Mona shrugged. “Is it?”
“The leaping man in that photograph,” Paul said, “is the same man who designed this coffee table.”
“What?” Mona said.
“His name was Yves Klein,” Paul said.
“Shut up,” Mona said.
Paul shrugged and laced his fingers behind his head. “Look him up. He’s quite famous. You should show me your work. I’m interested to see what . . . you see.” He looked around the room, as if trying to see it through her eyes.
“What—like right now?”
“Yes.”
Roughly fifty shots were stored on her camera, and she was pretty much naked in about thirty of them. Did she want him to see her tits? The answer was . . . probably not.
“So?” he said. “Show me.”
Should she mention the nudity? No. “The whole thing is slightly—” What was the word? “Unethical.”
“Good art is never safe,” he said. “Or ethical.”
“The thing is, the photographs sound better than they actually are,” she said. “I mean, the idea is good on paper, but the execution—”
“Don’t equivocate,” he said.
He stood, walked over to her camera, and began scrolling through pictures. One picture in particular seemed to capture his interest. She hoped it wasn’t the one in which she was humping the chartreuse velvet curtains in their bedroom.
“Shit,” she said out loud.
He turned the camera off and set it on the coffee table.
“I want to show you something,” he said.
Please don’t let it be your penis, she thought.
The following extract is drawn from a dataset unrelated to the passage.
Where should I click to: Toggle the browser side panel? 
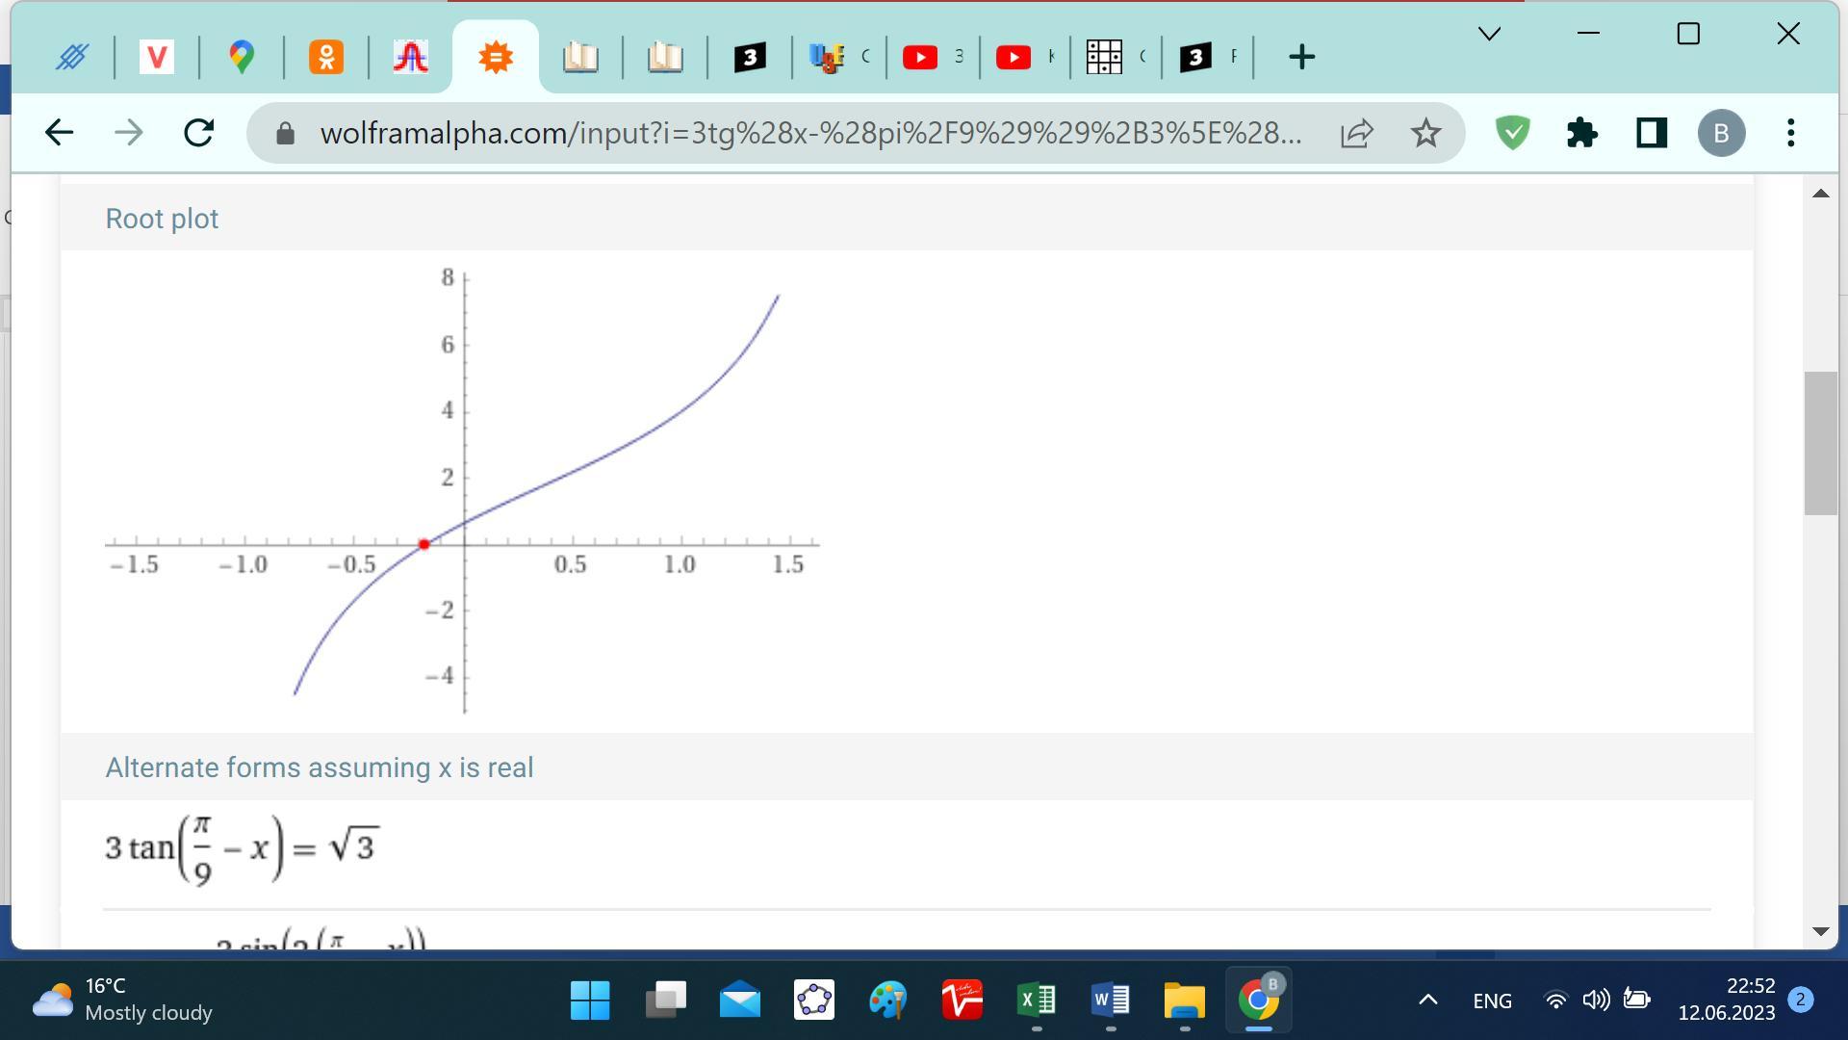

He stood up and asked her to follow him down a short hallway. They stopped at a door that was usually locked. Paul opened the door and they entered a long rectangular room with a wall of windows on one side facing a wall of drawings and paintings on the other. The paint-stained herringbone parquet floors led up to a raised wooden platform between two beat-up, red leather chairs.
“This is my studio,” he said. He walked over to a drafting table near the windows and began rummaging through some papers. “I spend most of my time here.”
The place needed to be power-washed, but she was no longer here as a cleaning lady. She was . . . what, a fellow artist? Unlikely. He wanted something from her.
Praise? Reassurance? A hand job?
The wall of drawings featured a muscular, beautiful woman with long black hair and a big, juicy ass.
She would try praise first.
“You’ve really captured this woman’s behind,” she said. “Her butt is very capably and carefully rendered—”
“That’s Nadine,” Paul interrupted, standing next to her now. “She’s supposed to be here.” He looked at his watch. “Unfortunately, she’s what you call a closet alcoholic.”
“Right,” Mona said knowingly.
“You are a closet alcoholic, as well?” he asked.
“Living room,” she said.
He blinked.
“I’m a living room alcoholic,” she explained. “I only drink in my own living room.”
He frowned and tugged on his beard.
“You shouldn’t be cleaning houses,” he said.
Where was this going?
“Am I being fired?” she asked.
“No, no,” he said, and shook his head.
She waited for him to continue, but he said nothing. He smiled and looked at his watch again. “I should get back to work,” he said. “Carry on with what you were doing.” He waved his hand. “In the living room.”